* _PROBLEM DETAILS_
From the entries below, return exactly the lines beginning at the one that contains "Read our Cookie" and ending at the one that contains "[Winmo] (99, 43)", both of them included, and only those lines.

* _DATASET RECORDS_
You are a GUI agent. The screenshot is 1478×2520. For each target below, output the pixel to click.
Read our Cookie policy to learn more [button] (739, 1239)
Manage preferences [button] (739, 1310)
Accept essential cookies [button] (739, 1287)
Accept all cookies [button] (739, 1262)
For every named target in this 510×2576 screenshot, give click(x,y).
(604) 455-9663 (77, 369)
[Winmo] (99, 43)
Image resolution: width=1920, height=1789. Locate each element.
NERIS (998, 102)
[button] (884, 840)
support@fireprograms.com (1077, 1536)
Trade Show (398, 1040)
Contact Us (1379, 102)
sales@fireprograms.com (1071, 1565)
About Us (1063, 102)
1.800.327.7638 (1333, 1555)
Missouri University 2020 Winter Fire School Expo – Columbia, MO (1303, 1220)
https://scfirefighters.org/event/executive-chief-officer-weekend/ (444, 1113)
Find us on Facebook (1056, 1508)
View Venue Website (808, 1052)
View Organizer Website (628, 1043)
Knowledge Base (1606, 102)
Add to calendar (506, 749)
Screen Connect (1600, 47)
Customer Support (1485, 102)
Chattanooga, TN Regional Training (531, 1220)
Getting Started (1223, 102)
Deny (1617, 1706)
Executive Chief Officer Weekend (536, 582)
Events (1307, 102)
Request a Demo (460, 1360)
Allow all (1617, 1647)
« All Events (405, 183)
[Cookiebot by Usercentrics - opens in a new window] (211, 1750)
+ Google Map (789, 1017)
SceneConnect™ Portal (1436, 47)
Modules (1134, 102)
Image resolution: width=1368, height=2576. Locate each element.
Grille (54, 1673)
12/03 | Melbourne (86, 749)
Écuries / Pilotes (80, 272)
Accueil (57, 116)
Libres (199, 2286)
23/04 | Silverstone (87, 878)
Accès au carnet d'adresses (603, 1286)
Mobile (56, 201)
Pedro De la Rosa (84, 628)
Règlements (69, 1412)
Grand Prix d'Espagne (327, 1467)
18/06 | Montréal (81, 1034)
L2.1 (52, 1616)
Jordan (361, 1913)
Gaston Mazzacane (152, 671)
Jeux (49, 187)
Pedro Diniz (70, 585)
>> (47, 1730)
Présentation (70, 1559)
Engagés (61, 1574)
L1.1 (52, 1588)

* _REPLY TO THE EXERCISE_
Read our Cookie policy to learn more [button] (739, 1239)
Manage preferences [button] (739, 1310)
Accept essential cookies [button] (739, 1287)
Accept all cookies [button] (739, 1262)
For every named target in this 510×2576 screenshot, give click(x,y).
(604) 455-9663 (77, 369)
[Winmo] (99, 43)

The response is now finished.